Industrial robots, most often the heavy 6-axis robots, have been operating in production plants around the world for decades. They are responsible for many production processes, handling, palletizing, spot welding, arc welding, gluing, etc. The preparation of a robotic production process involves several stages. However, when it comes to programming the trajectory of robots, there are two, offline and online.
Offline programming is done with the help of dedicated CAD / CAM software. These are complex tools provided by leading manufacturers of software and instrumentation for the industry. While this software allows you to simulate the entire production process, despite the accuracy of the models and a fairly good representation of the real process, in most cases we are still doomed to programming robots on the spot, on the finished line. This is for a number of reasons.
Time and accuracy are at the premium
The main factor responsible for the inaccurate representation of the finished line in relation to the simulated model is time. Unrealistic deadlines for particular stages of designing (or bad planning) and execution of the production line cause their undesirable overlapping. This affects the accuracy of modeling individual elements that do not have a 1: 1 mapping in the real world. It is easy to imagine that the tightly programmed trajectory of the robot’s movement in such a situation may in real conditions collide with an element of the device that has not been modeled.
Still inaccurate modeling methods
Despite the continuous development of the above-mentioned software and modeling algorithms, we are constantly dealing with places where we are helpless. An example is how the robot’s cable package behaves, or other moving parts equipped with loose cable bundles or wires. Due to the randomness of their behavior, in order to avoid their damage at the stage of line start-up, it is still necessary to manually check the robot’s runs.
Online programming is not only about moving the robot
It is a mistake to think that the people who start the line on site are only responsible for uploading to the robot the programs prepared at the simulation stage. The online programmer’s tasks also include commissioning the entire robot, first aligning the axes, configuring and balancing the tool, starting the application, etc. It is also the adjustment of programs to the applicable standard, when it comes to automotive concerns or other industries where such a standard applies. An important element that seldom matches the assumptions and results of the simulation is the cycle time. Its optimization is also the responsibility of the online programmer and is performed on site during the observation of a working line.
Are we doomed to online programming and corrections?
The answer to this question is not simple. The quotation of the above examples shows how many components of the preparation of the entire robotic production process are. Nevertheless, the direction of CAD / CAM software development or better and better measurement methods show that within a few years it may be possible to move away from online programming.

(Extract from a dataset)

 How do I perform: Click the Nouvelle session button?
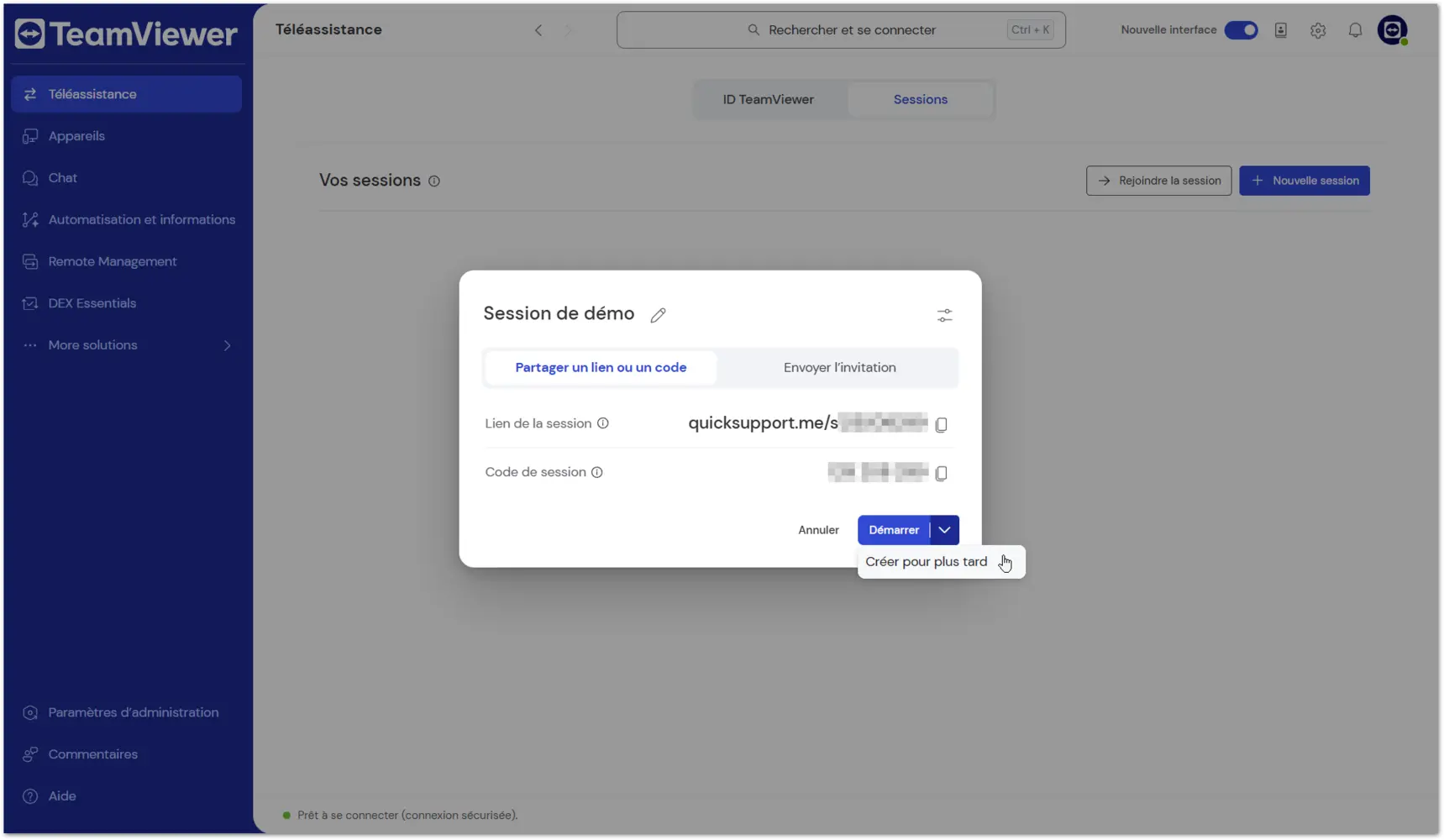click(x=1304, y=181)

More and more companies responsible for the design and execution of production lines try to do it modularly, i.e. individual fragments are designed and made in their own halls, and then everything is disassembled and put back at the customer’s place. This reduces the online stage to a minimum as the entire design office and programmers are on site and corrections can be made offline. While this approach allows for the delivery of a finished product and the elimination of all problems before its launch on site, it does not guarantee that the line built at the customer’s site will match perfectly with what the company had at its place. It is mainly about assembly methods that do not allow us to rebuild everything with the desired accuracy.

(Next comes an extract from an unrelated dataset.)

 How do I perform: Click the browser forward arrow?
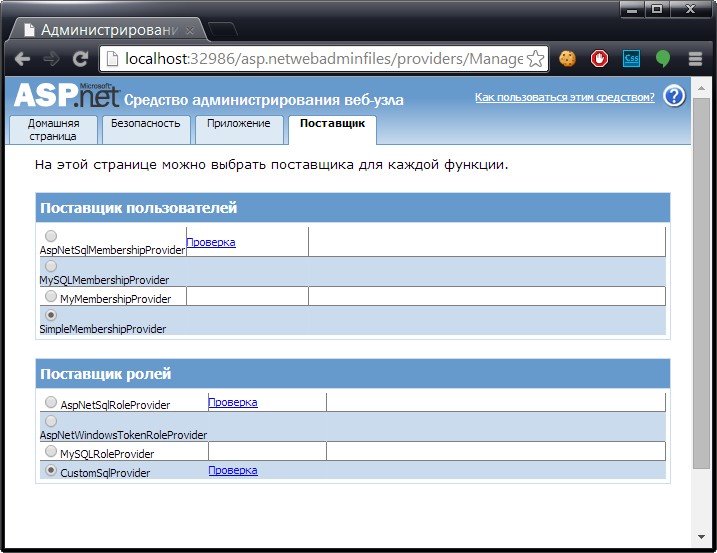pyautogui.click(x=51, y=59)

However, we can also deal with this today. Advanced scanning and measurement methods allow us to perform a secondary measurement, i.e. after building the line, it is precisely measured again and the result is compared with the component placement in the simulation. Then the simulation is adjusted to the realities of the finished line, and the robot programs are corrected and transferred to the robot without having to check them manually. Thanks to this approach, it was possible to eliminate online trajectory programming from spray applications where accuracy is particularly important. Online programming is also absent in many industries where robots perform very precise work, such as the assembly of electronic components. It should be remembered, however, that we are only talking about trajectory programming and about robots with a different degree of accuracy. These are also applications where precision is more important than the execution time and the whole process can be carefully prepared. The problem is extensive production lines with a large number of 6-axis robots with high capacity.

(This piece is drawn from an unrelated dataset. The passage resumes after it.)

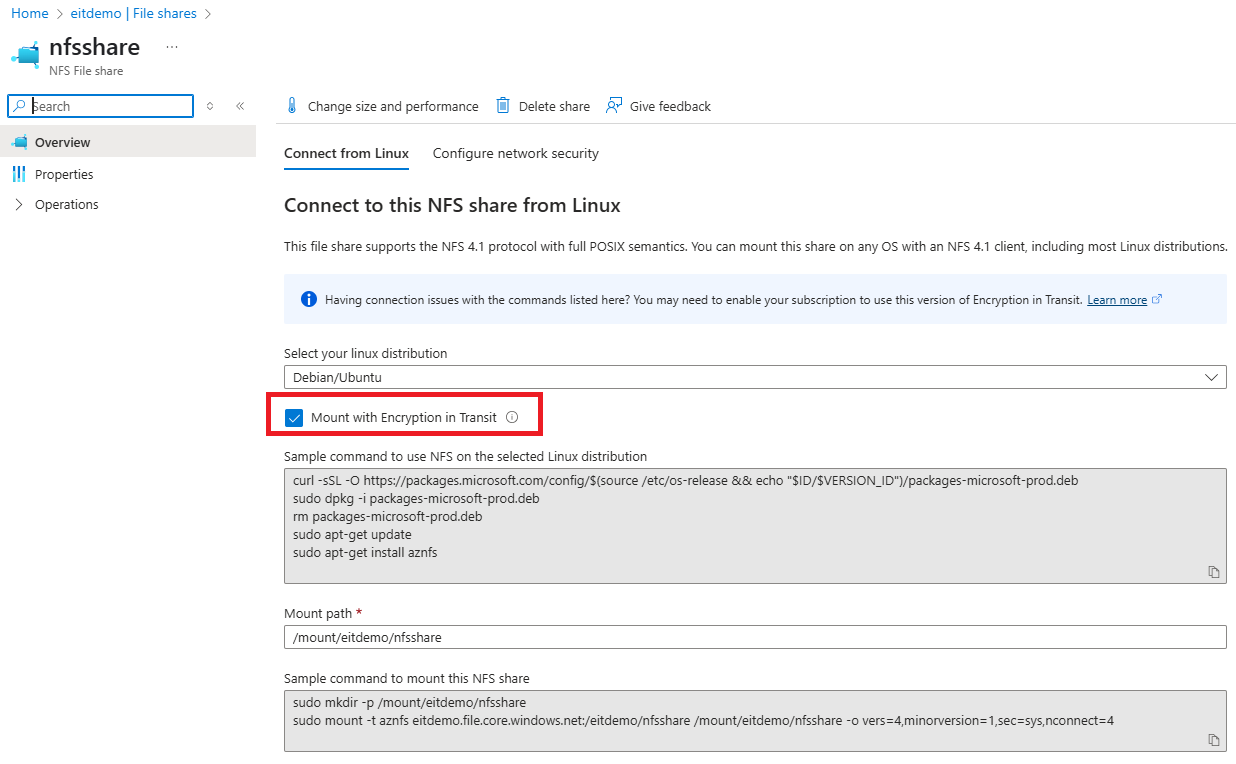Image resolution: width=1236 pixels, height=764 pixels.
Task: Click the Give feedback icon
Action: coord(614,106)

The melody of the distant future, when it comes to the most popular and mass applications of robots, are vision systems combined with AI algorithms, which will allow the robot to learn its tasks on an ongoing basis or correct the trajectory to achieve the best cycle time.
We already have the technology and tools to move away from online programming. However, the correlation of all components of this process is still a problem. Once these difficulties are overcome, online robot programming will be a thing of the past.